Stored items
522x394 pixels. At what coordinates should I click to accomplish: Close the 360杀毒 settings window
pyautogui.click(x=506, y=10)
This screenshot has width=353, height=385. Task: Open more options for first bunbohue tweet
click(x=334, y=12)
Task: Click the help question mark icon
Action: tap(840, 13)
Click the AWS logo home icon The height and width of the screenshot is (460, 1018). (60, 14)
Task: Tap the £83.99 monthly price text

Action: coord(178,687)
---
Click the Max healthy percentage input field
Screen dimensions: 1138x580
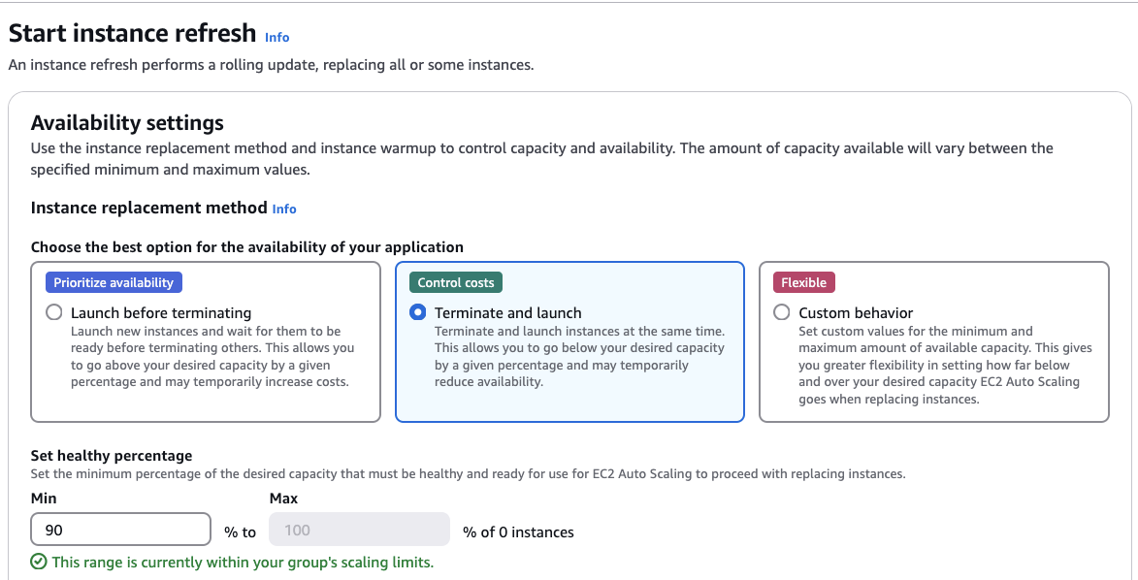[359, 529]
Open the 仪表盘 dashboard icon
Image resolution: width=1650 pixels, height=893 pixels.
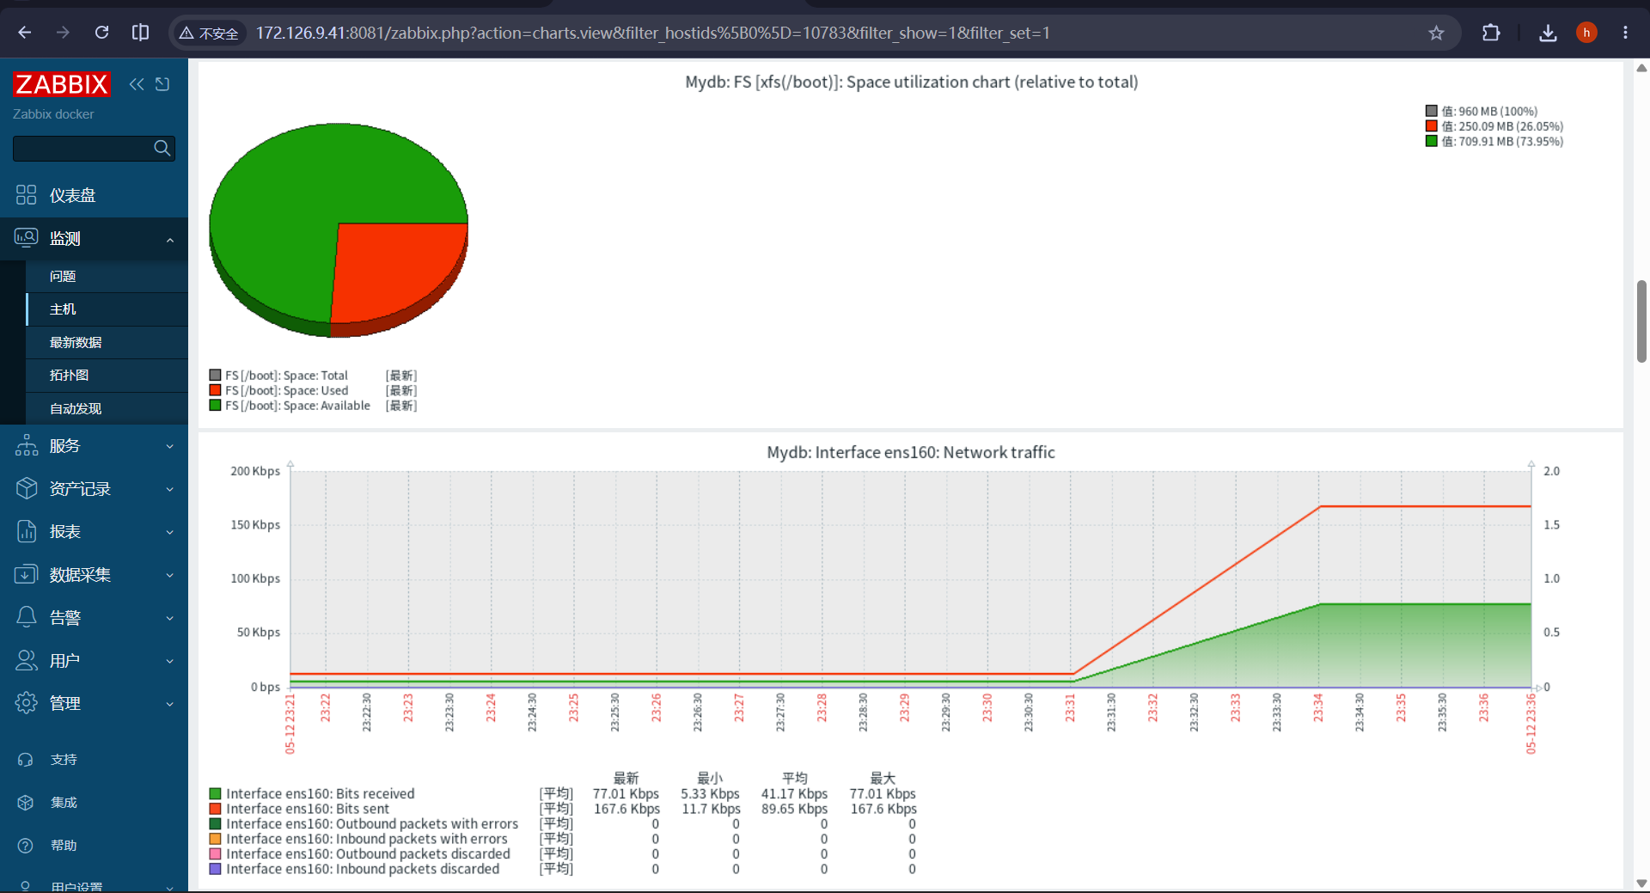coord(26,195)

## PROBLEM STATEMENT
Set down, exactly as they stand above, the lines starting with the line with "522x394 pixels. At" and going on through the line with "Click the AWS", and no others.

## RESULT BELOW
522x394 pixels. At what coordinates should I click to accomplish: Close the 360杀毒 settings window
pyautogui.click(x=506, y=10)
This screenshot has width=353, height=385. Task: Open more options for first bunbohue tweet
click(x=334, y=12)
Task: Click the help question mark icon
Action: tap(840, 13)
Click the AWS logo home icon The height and width of the screenshot is (460, 1018). (60, 14)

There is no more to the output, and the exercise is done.